**Work required**: An exact reproduction of all the entries below is required.

[Collected data entries]
+ + + + + + +
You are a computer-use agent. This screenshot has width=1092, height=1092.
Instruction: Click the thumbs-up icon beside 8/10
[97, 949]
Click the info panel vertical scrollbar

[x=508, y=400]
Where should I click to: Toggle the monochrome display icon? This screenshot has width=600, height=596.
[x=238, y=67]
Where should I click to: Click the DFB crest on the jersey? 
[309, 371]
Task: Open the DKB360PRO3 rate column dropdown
+ + + + + + +
**Solution for this problem**:
You are a computer-use agent. This screenshot has width=1092, height=1092.
Instruction: Click the thumbs-up icon beside 8/10
[97, 949]
Click the info panel vertical scrollbar

[x=508, y=400]
Where should I click to: Toggle the monochrome display icon? This screenshot has width=600, height=596.
[x=238, y=67]
Where should I click to: Click the DFB crest on the jersey? 
[309, 371]
Task: Open the DKB360PRO3 rate column dropdown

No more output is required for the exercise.